→ **SHORT EXERCISE**: Convert everything from the line containing "Корзина (752, 2471)" down to the end of the listing into a Markdown table with the columns Row and Text. Number each line and leave out blank lines.

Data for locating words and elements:
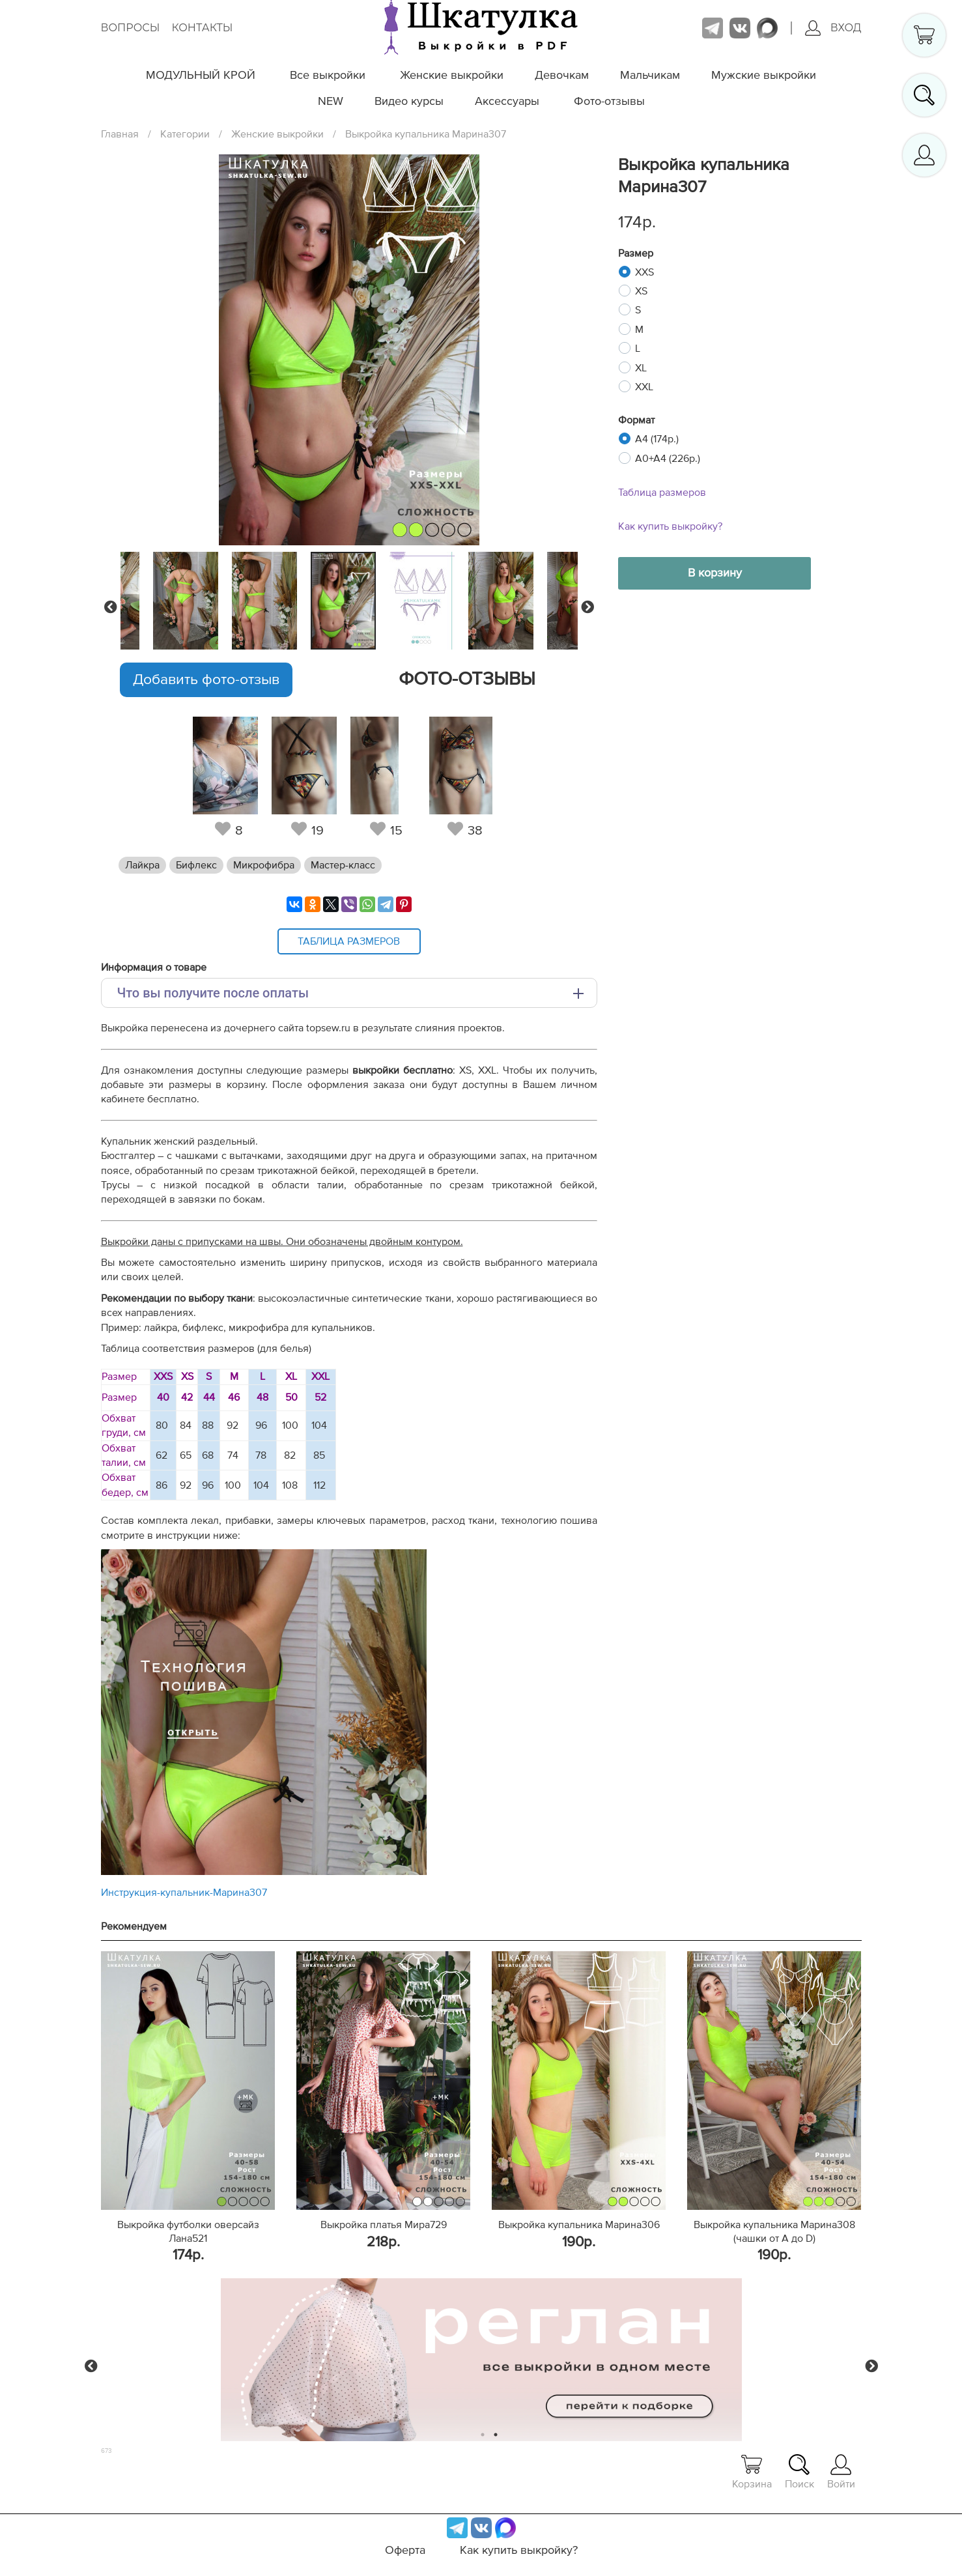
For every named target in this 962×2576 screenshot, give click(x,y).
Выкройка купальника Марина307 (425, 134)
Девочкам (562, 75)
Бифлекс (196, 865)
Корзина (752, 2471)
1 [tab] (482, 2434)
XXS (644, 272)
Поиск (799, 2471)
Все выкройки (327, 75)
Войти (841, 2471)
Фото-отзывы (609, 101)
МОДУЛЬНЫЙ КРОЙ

→ **PROBLEM SOLUTION**:
| Row | Text |
|---|---|
| 1 | Корзина (752, 2471) |
| 2 | 1 [tab] (482, 2434) |
| 3 | XXS (644, 272) |
| 4 | Поиск (799, 2471) |
| 5 | Все выкройки (327, 75) |
| 6 | Войти (841, 2471) |
| 7 | Фото-отзывы (609, 101) |
| 8 | МОДУЛЬНЫЙ КРОЙ |